─── RECORDS TO USE ───
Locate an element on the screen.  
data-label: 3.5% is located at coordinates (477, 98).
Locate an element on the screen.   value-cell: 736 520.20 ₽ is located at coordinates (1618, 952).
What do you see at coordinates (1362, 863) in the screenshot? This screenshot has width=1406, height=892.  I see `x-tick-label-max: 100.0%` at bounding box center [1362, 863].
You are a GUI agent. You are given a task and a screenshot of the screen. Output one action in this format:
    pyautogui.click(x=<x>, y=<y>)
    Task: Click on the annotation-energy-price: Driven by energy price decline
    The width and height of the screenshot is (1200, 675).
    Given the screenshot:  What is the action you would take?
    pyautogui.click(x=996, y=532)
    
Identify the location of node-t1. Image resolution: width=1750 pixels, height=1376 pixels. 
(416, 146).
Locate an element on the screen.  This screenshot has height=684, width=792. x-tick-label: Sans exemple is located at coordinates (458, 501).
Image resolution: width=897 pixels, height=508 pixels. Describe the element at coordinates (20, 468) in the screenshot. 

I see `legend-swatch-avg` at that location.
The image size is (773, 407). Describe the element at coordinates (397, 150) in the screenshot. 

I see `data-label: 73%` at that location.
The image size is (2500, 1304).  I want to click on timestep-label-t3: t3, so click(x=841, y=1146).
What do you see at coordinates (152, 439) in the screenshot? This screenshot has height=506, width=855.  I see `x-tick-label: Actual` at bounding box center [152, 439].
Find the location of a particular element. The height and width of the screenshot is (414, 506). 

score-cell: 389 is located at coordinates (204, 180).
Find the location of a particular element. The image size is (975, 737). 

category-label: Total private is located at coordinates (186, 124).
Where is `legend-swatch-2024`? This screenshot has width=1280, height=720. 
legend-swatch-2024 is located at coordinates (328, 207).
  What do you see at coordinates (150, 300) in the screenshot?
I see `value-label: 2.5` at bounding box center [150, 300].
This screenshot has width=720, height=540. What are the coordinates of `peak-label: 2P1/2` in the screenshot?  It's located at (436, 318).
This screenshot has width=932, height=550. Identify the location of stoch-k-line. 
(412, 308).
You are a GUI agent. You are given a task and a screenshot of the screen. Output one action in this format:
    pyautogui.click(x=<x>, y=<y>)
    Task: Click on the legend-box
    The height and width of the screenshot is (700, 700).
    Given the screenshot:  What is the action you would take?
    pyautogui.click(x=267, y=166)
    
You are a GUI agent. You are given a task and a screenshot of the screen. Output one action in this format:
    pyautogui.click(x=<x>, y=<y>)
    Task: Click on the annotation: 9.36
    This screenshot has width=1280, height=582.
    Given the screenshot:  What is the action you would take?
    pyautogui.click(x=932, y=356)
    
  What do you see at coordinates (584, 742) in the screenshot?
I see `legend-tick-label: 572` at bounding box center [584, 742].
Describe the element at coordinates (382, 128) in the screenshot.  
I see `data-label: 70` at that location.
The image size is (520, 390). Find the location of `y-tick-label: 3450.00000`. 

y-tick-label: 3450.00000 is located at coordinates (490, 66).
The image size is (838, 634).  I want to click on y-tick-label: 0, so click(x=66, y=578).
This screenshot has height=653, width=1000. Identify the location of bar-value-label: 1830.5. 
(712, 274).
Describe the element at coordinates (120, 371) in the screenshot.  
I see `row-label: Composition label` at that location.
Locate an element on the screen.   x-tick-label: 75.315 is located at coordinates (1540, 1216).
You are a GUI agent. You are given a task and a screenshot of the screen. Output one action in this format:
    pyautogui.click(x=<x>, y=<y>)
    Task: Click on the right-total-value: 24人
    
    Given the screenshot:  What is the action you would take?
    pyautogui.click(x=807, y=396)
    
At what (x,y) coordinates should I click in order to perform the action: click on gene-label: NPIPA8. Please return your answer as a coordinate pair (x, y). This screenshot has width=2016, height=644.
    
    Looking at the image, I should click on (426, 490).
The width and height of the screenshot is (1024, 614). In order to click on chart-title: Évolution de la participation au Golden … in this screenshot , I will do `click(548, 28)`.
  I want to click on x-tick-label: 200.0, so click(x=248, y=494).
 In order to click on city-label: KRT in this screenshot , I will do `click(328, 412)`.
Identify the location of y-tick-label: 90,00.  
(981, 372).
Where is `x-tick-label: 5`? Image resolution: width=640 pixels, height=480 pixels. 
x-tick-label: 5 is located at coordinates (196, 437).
───
▶ **JOB**:
Rewrite all of the entries above, swapping "particular" for "specific" and leaving everything else unchanged.

▶ **SOLVED EXERCISE**:
Locate an element on the screen.  
data-label: 3.5% is located at coordinates (477, 98).
Locate an element on the screen.   value-cell: 736 520.20 ₽ is located at coordinates (1618, 952).
What do you see at coordinates (1362, 863) in the screenshot? This screenshot has width=1406, height=892.  I see `x-tick-label-max: 100.0%` at bounding box center [1362, 863].
You are a GUI agent. You are given a task and a screenshot of the screen. Output one action in this format:
    pyautogui.click(x=<x>, y=<y>)
    Task: Click on the annotation-energy-price: Driven by energy price decline
    The width and height of the screenshot is (1200, 675).
    Given the screenshot:  What is the action you would take?
    pyautogui.click(x=996, y=532)
    
Identify the location of node-t1. Image resolution: width=1750 pixels, height=1376 pixels. 
(416, 146).
Locate an element on the screen.  This screenshot has height=684, width=792. x-tick-label: Sans exemple is located at coordinates (458, 501).
Image resolution: width=897 pixels, height=508 pixels. Describe the element at coordinates (20, 468) in the screenshot. 

I see `legend-swatch-avg` at that location.
The image size is (773, 407). Describe the element at coordinates (397, 150) in the screenshot. 

I see `data-label: 73%` at that location.
The image size is (2500, 1304).  I want to click on timestep-label-t3: t3, so click(x=841, y=1146).
What do you see at coordinates (152, 439) in the screenshot? This screenshot has height=506, width=855.  I see `x-tick-label: Actual` at bounding box center [152, 439].
Find the location of a specific element. The height and width of the screenshot is (414, 506). 

score-cell: 389 is located at coordinates (204, 180).
Find the location of a specific element. The image size is (975, 737). 

category-label: Total private is located at coordinates (186, 124).
Where is `legend-swatch-2024`? This screenshot has width=1280, height=720. 
legend-swatch-2024 is located at coordinates (328, 207).
  What do you see at coordinates (150, 300) in the screenshot?
I see `value-label: 2.5` at bounding box center [150, 300].
This screenshot has width=720, height=540. What are the coordinates of `peak-label: 2P1/2` in the screenshot?  It's located at (436, 318).
This screenshot has width=932, height=550. Identify the location of stoch-k-line. 
(412, 308).
You are a GUI agent. You are given a task and a screenshot of the screen. Output one action in this format:
    pyautogui.click(x=<x>, y=<y>)
    Task: Click on the legend-box
    The height and width of the screenshot is (700, 700).
    Given the screenshot:  What is the action you would take?
    pyautogui.click(x=267, y=166)
    
You are a GUI agent. You are given a task and a screenshot of the screen. Output one action in this format:
    pyautogui.click(x=<x>, y=<y>)
    Task: Click on the annotation: 9.36
    This screenshot has width=1280, height=582.
    Given the screenshot:  What is the action you would take?
    pyautogui.click(x=932, y=356)
    
  What do you see at coordinates (584, 742) in the screenshot?
I see `legend-tick-label: 572` at bounding box center [584, 742].
Describe the element at coordinates (382, 128) in the screenshot.  
I see `data-label: 70` at that location.
The image size is (520, 390). Find the location of `y-tick-label: 3450.00000`. 

y-tick-label: 3450.00000 is located at coordinates (490, 66).
The image size is (838, 634).  I want to click on y-tick-label: 0, so click(x=66, y=578).
This screenshot has height=653, width=1000. Identify the location of bar-value-label: 1830.5. 
(712, 274).
Describe the element at coordinates (120, 371) in the screenshot.  
I see `row-label: Composition label` at that location.
Locate an element on the screen.   x-tick-label: 75.315 is located at coordinates (1540, 1216).
You are a GUI agent. You are given a task and a screenshot of the screen. Output one action in this format:
    pyautogui.click(x=<x>, y=<y>)
    Task: Click on the right-total-value: 24人
    
    Given the screenshot:  What is the action you would take?
    pyautogui.click(x=807, y=396)
    
At what (x,y) coordinates should I click in order to perform the action: click on gene-label: NPIPA8. Please return your answer as a coordinate pair (x, y). This screenshot has width=2016, height=644.
    
    Looking at the image, I should click on (426, 490).
The width and height of the screenshot is (1024, 614). In order to click on chart-title: Évolution de la participation au Golden … in this screenshot , I will do `click(548, 28)`.
  I want to click on x-tick-label: 200.0, so click(x=248, y=494).
 In order to click on city-label: KRT in this screenshot , I will do `click(328, 412)`.
Identify the location of y-tick-label: 90,00.  
(981, 372).
Where is `x-tick-label: 5`? Image resolution: width=640 pixels, height=480 pixels. 
x-tick-label: 5 is located at coordinates (196, 437).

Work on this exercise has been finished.